3. It depends. Run the specific query and check the execution plan. If the group by column is the clustered index I would expect SQL Server exploit the natural sort order.

Pravasis Default port Points: 1455 More actions · Answer 2

Mansfield (4/11/2013)
1. Joining integer columns (provided that they are correctly indexed) is faster than joining other data types because it is relatively straightforward (see below)
2. It depends. Varchar and nvarchar columns are joined according to rules specified by the columns' collation.
3. It depends. Run the specific query and check the execution plan. If the group by column is the clustered index I would expect SQL Server exploit the natural sort order.

Thanks for your reply. I am still not sure why the joining of int is faster.

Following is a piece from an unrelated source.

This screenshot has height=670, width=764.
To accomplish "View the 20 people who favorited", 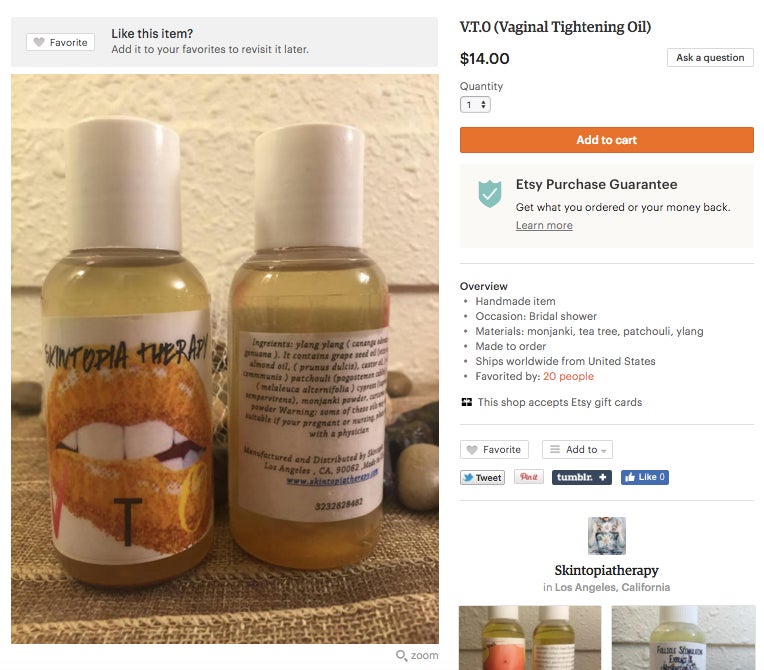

If I have an identity column(bigint) and a 4 character character code. Which I should be given preference while joining. Lets assume none of them have index.

Regards,
Pravasis

Jeff Moden SSC Guru Points: 1003894 More actions · Answer 3

Pravasis (4/14/2013)
Mansfield (4/11/2013)
1. Joining integer columns (provided that they are correctly indexed) is faster than joining other data types because it is relatively straightforward (see below)
2. It depends. Varchar and nvarchar columns are joined according to rules specified by the columns' collation.
3. It depends. Run the specific query and check the execution plan. If the group by column is the clustered index I would expect SQL Server exploit the natural sort order.
Thanks for your reply. I am still not sure why the joining of int is faster.
If I have an identity column(bigint) and a 4 character character code. Which I should be given preference while joining. Lets assume none of them have index.

Let's NOT assume that "none of them have index" because proper indexing is one of the most important things there is for performance.

That, not withstanding, a 4 character character-code will join faster than a BIGINT simply because BIGINT has 8 bytes and, even though it has to go through collation checks, the 4 character character_code is half that width.

If the comparison is done with an INT instead of a BIGINT, there will be a virtual tie if you use Latin1_General_Bin collation on the character-code.

Here's some test data. Change the "CAST" in each table build to build columns with different types.

-- DROP TABLE dbo.Test, dbo.IntLookup, VarCharLookup

GO

SELECT TOP 1000000

PKCol = IDENTITY(INT,1,1)

, IntCol = CAST(ABS(CHECKSUM(NEWID()))%9+1 AS INT)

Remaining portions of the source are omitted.